Brandon Cramm

No Body Better...

No Body Better...
No Body Better...

No Body Better...
No Body Better...

No Body Better... | Media List


Statement

In 2008, Cheyenne Seeley spent $300.00 on a single Butterfinger candy
bar, through the process of repurchasing the same candy bar at different gas
stations and grocery stores. Due to the fact that these establishments use the
same PLU system, Seeley was able to present the same candy bar at each
unsuspecting business with the presumption that it was apart of their
inventory. Through this process Seeley was able to bestow a greater economic
worth to the object.

This Butterfinger with the accumulated receipts from each sales transaction
became; "300 Dollars Worth of Candy Bar". The work was part of a larger series
of investigations, which coincided with the Bud and Betty Micheels Student
Artist in Residence Program, and was chosen to be included in the Swanson
Learning Center and University Library's permanent collection. "300 Dollars
Worth of Candy Bar" remained in the University Library until April of 2009,
when Miss Seeley requested to use the work for a presentation. For reasons
unknown the work was never requested back by the University Library nor
returned by the artist. The Butterfinger candy bar thus remained in the
artist's hands until it came into my possession.

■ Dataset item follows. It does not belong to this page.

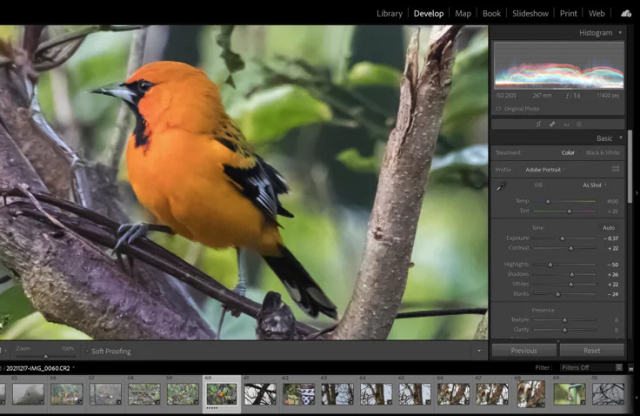Switch to the Library module
640x416 pixels.
point(389,13)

Cheyenne Seeley and I were romantically involved for approximately two
years during our undergraduate studies, and remained living together until her
departure to graduate school in spring 2010. Because of strenuous circumstances
many of her belongings were left in my possession including the Butterfinger
candy bar.

My primary interest in appropriating Cheyenne Seeley's
"300 Dollars Worth of Candy Bar" derives from the diminished state of the work
in its original context, and the specificity of my interpersonal relations with
the artist. Through my appropriation I am reestablishing the economic and
social worth of Miss Seeley's Butterfinger, and extending the myth surrounding
the work by instigating a continuation of its narrative. The title; "Nobody
Better..." both constitutes the threat inherent in the fragility of the original
work and plays into the humorous parallel between my actions and the coined
slogan for the Butterfinger candy bar. "Nobody better lay a finger on my
Butterfinger." The question of what is just or right becomes secondary to
recognition of value. Through the destruction/ consummation of the original
work the significance of the object is reaffirmed and something new is brought
forward. This is not meant to be an endgame, but a resurrection of something
dormant and a continued conversation with my peers about the fluctuation and
variation of art in contemporary context.